MenPANRB telah memastikan, ASN secara bertahap akan pindah ke IKN mulai Januari 2025. Perpindahan ASN dari Jawa ke IKN di Kalimantan ini seperti laiiknya transmigrasi tahun 1936, meminndah orang Jawa ke Kutai saat uang mahal.
IKN pekan-pekan ini ikut disorot lagi, karena menjadi objek lukisan Yos Suprapto yang batal dipamerkan di Galeri Nasional. Dari lima lukisan Yos Suprapto yang tidak disetujui kurator, ada tiga yang menyentil IKN.
Pertama lukisan yang menampilkan lansekap IKN dengan kursi merah dan Istana Burung Garuda yang menjelma menjadi burung terbang berwarna kuning keemasan.
Kedua, lukisan Jokowi menuntun banteng merah dengan latar belakang Istana Negara di IKN.
Ketiga, Sosok telanjang bulat terlihat punggung mengenakan mahkota mirip mahkota Mataram, dengan latar belakang Istana Burung Garuda IKN. Kerumuman orang telanjang sedang berusaha menjilat pantat sosok telanjang itu.

■ **Data Tersedia**
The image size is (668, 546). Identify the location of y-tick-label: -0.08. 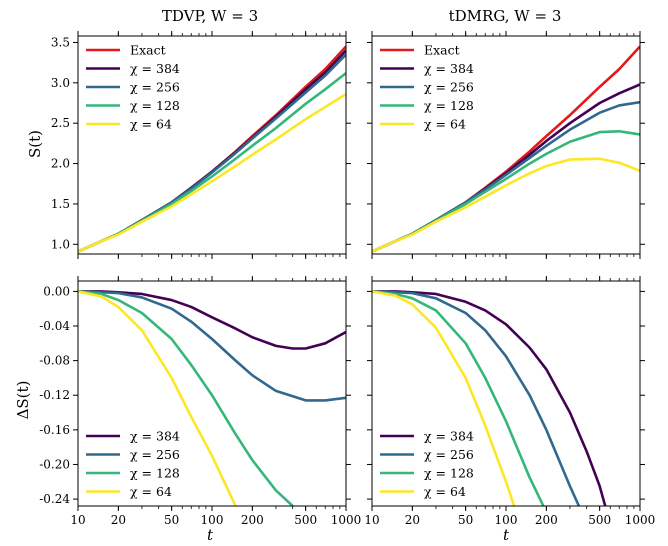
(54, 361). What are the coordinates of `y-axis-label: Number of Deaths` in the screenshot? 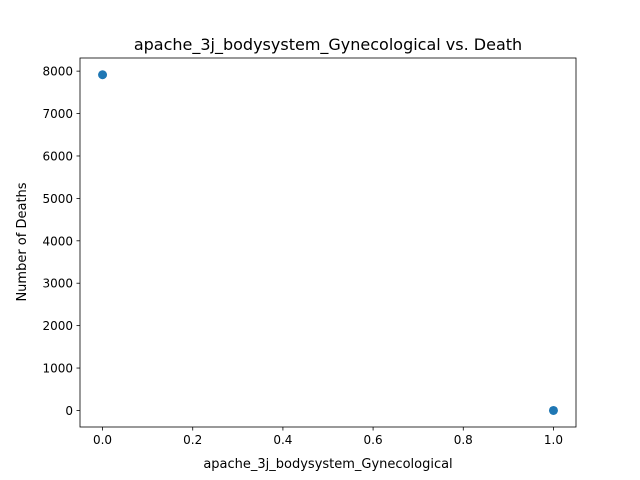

■ **Petunjuk Pengerjaan**
A. Jawablah berdasarkan bacaan tentang IKN.
(i) Mulai kapan ASN secara bertahap akan pindah ke IKN?
(ii) Berapa lukisan Yos Suprapto yang tidak disetujui kurator?
(iii) Siapa yang digambarkan menuntun banteng merah dalam lukisan kedua?
B. Tuliskan kembali tanpa perubahan bagian bacaan tentang IKN yang diawali kata-kata "Kedua, lukisan Jokowi" dan diakhiri "sosok telanjang itu.".

■ **Kunci Jawaban**
A.
(i) Januari 2025
(ii) Lima lukisan
(iii) Jokowi

B.
Kedua, lukisan Jokowi menuntun banteng merah dengan latar belakang Istana Negara di IKN.
Ketiga, Sosok telanjang bulat terlihat punggung mengenakan mahkota mirip mahkota Mataram, dengan latar belakang Istana Burung Garuda IKN. Kerumuman orang telanjang sedang berusaha menjilat pantat sosok telanjang itu.